Search Fred Hutch Extranet

Relevant IRB Policy/Procedure

Funding source review assures at a minimum, that there are adequate resources to conduct the research activity and to confirm that the activity described in the funding proposal matches the activity proposed in the application form.

The NIH requires that federal grant applications, and the human subjects research activities to be supported by them, be reviewed by the IRB. Fred Hutch extends the NIH requirement to all types and sources of funding, including non-federal grants, industry contracts, private foundation funding, Center pilot funds, restricted gifts, discretionary funds, and other funds requiring a Fred Hutch Attachment A or Attachment B review. Review of the funding source document (FSD) is a necessary and integral part of IRB review.

All parts of the FSD that might directly or indirectly affect the conduct of human research must be reviewed-including but not limited to sections on specific aims, methods, human subjects, budget, personnel, and facilities.

When to Submit

  1. At initial review, funding that might directly or indirectly affect the conduct of human research must be reviewed - including but not limited to FSD sections on specific aims, methods, human subjects, budget, personnel, facilities. If a new application is submitted without a referenced funding source, the application is determined to be incomplete and review will not take place until the FSD has been submitted.

  2. When adding a new funding source and/or deleting a funding source to/from an existing IR file, submit a Research Modification Form and a Funding Source Supplement Form with the exception of interim or bridge funding tied to an existing grant. See IRB 2.5 Policy Modifications to Ongoing Activities. If adding and/or deleting a funding source is in addition to other modifications, a separate Protocol Modification Form is not required. However, the protocol modification form must clearly mention the FSD addition or deletion.

  3. At the time of Continuing Review, a Funding Source Supplement Form is submitted to disclose all active funding associated with the ongoing research.

What to Submit

  1. Federal Grants and other sponsored funding: A full copy of most recent competing application must be submitted along with the Funding Source Supplement Form. "Full" is everything but appendices. "Full" means the face page, personnel, budget, facilities pages as well as scientific and human subjects sections; just the "specific aims" section is not sufficient, nor is a progress report from a non-competing continuation. Individual salaries may be blacked out, but the overall budget information must be provided. For program project grants, submit the relevant project(s), from the most recent competing application may be submitted in lieu of the entire grant. Grants may be submitted for IRB review at anytime during the grant application and funding cycle, the grant does not need to be awarded prior to submission the IRB. If the grant scope of work changes between time of review by the IRB and notice grant award, the awarded grant with an updated scope of work must be submitted to the IRB as an updated funding source.
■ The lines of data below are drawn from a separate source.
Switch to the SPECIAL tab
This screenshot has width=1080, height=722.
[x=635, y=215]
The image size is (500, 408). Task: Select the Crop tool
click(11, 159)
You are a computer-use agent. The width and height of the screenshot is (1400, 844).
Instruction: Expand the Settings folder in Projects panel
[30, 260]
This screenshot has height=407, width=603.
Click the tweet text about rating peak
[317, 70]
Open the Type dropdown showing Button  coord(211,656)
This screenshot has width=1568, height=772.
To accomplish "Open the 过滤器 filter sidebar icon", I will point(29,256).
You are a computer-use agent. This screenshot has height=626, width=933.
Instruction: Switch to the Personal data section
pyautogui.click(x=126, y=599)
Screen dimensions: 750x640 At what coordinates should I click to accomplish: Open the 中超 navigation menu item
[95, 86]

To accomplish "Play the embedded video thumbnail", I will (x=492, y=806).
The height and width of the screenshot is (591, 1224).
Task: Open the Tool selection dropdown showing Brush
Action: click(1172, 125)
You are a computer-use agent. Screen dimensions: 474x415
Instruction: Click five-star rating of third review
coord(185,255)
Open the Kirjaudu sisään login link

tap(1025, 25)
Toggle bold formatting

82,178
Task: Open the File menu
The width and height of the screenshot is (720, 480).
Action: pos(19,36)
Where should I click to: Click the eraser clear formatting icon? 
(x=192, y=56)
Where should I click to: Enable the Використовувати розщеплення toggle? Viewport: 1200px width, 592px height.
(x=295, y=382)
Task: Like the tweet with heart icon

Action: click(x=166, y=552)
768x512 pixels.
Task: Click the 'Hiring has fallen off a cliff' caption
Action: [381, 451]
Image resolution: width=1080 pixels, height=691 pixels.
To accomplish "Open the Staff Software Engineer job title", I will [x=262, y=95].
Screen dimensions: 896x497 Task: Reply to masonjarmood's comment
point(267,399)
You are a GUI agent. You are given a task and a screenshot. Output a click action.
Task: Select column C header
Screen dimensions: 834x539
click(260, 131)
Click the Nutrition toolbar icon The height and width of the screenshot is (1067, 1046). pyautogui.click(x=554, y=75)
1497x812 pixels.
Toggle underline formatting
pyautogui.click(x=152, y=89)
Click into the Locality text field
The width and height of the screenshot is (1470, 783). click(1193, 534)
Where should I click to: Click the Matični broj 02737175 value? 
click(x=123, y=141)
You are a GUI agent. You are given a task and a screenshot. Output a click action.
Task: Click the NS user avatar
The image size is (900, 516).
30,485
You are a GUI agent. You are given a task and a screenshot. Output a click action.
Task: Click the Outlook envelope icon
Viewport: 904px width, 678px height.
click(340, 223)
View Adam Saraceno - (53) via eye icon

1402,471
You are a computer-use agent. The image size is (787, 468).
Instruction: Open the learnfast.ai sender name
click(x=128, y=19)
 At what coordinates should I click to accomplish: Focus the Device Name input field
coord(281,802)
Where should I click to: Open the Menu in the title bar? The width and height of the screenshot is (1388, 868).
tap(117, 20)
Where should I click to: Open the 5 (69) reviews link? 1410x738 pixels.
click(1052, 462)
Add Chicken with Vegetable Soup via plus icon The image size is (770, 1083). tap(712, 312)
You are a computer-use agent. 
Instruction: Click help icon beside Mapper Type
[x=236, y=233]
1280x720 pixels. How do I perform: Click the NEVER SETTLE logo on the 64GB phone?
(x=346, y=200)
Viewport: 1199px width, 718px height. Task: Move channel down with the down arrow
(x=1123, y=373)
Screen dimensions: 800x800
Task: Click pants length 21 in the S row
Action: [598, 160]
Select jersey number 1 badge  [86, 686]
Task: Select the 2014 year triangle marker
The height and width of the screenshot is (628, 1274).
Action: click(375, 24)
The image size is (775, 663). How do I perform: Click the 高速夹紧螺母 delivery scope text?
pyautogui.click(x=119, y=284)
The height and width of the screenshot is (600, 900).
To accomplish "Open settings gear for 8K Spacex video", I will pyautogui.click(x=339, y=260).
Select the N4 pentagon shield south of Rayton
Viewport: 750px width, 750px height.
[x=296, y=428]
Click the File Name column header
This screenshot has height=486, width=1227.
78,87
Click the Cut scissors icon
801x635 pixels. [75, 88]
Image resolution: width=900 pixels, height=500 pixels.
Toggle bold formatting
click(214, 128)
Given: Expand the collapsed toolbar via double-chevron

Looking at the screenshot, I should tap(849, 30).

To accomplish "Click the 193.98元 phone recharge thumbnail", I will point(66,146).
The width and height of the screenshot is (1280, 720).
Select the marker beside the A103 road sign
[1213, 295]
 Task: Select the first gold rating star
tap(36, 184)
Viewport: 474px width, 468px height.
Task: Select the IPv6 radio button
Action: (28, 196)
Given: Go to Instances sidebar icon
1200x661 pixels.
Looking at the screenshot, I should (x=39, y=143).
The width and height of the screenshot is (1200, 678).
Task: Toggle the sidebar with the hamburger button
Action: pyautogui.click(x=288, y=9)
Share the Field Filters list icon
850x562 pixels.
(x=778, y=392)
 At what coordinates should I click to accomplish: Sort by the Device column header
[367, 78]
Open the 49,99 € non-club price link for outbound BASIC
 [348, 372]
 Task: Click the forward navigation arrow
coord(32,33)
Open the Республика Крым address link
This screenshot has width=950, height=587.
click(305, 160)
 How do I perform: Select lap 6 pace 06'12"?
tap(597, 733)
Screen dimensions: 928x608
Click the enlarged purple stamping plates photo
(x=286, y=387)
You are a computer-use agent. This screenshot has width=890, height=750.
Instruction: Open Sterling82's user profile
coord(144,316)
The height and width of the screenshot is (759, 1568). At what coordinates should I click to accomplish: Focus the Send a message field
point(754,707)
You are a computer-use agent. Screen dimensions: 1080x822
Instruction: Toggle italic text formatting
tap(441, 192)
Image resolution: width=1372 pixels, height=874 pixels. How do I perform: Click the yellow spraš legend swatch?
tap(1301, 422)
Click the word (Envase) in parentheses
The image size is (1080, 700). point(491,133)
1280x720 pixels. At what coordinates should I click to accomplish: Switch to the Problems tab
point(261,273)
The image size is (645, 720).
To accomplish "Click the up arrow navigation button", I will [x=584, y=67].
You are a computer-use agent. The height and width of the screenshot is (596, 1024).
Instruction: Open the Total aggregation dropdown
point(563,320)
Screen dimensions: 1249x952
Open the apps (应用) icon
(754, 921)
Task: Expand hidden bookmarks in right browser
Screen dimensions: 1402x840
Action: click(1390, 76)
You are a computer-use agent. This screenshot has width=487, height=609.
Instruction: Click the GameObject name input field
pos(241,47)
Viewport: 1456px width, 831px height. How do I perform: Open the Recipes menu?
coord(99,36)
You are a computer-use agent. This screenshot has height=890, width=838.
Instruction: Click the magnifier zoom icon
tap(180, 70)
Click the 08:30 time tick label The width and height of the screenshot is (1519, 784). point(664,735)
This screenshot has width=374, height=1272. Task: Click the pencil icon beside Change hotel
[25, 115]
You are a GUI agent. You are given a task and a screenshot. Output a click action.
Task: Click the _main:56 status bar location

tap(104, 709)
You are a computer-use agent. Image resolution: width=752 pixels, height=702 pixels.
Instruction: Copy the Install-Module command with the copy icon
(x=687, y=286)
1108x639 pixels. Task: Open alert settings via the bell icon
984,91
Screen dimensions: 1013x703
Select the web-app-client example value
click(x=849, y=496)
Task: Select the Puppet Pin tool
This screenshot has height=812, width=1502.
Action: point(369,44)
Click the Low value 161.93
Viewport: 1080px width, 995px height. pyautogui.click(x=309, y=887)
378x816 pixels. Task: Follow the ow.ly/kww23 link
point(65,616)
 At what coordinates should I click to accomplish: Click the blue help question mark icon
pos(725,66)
    When a grant completes a competing renewal cycle, it is considered a "new" funding source. The competing grant application must be submitted to the IRB as if it was a new grant.

  2. Industry Contracts or other "agreements": A copy of the contract or agreement including a scope of work and budget must be submitted along with the Funding Source Supplement Form. If the new funding source involves an industry sponsored agreement, a Research Trials Office (RTO) Industry Sponsored Form and Final Contract memo must be completed and submitted along with the Application for Review or Research Modification Form (to an existing IR File) to the IRB.

    Unsigned contracts may be submitted for review. When the final contract is signed, a copy of the finalized contract must be submitted to the IRB for review. The final contract and most currently proposed consent document(s) are reviewed by the General Counsel prior to release of IRB approval documents.

  3. Non Sponsored Funding Requiring an Attachment B, other than interim or bridge funding tied to a specific grant: A scope of work, description of the type of funds (e.g., royalty account, divisional funds, PI discretionary funds), and budget must be submitted along with the Funding Source Supplement Form.

  4. Interim or bridge funding tied to a specific grant: For interim non-sponsored funding tied to a specific grant which has already been approved by the IRB, only the Attachment B form needs to be submitted. The grant associated with the interim funding must be identified on the Attachment B. IRO staff will conduct as administrative review to confirm the grant has already been approved by the IRB and will update the IRB records to indicate the grant scope of work has been extended through interim funding.

    If the interim funding is for a scope of work beyond that of the original grant, or if the grant was not approved under a particular IRB file(s), then the interim funding must be submitted as a new non-sponsored funding source as outlined above.

  5. Exceptions:
    • Copies of the Core grant are not required because it undergoes a comprehensive separate review.
    • Cooperative Oncology Group studies (i.e., NSABP, GOG) do not require individual FSD's since the FSD is reviewed with the "master" coordinating center.
    • Cooperative review and IRB Authorization Agreement files do not need FSD review, since the IRB of record reviews the FSD.
    • PI's submitting research for review by Fred Hutch IRB who have their primary appointment at another institution (e.g., University of Washington) are not required to submit non-sponsored funding sources for review.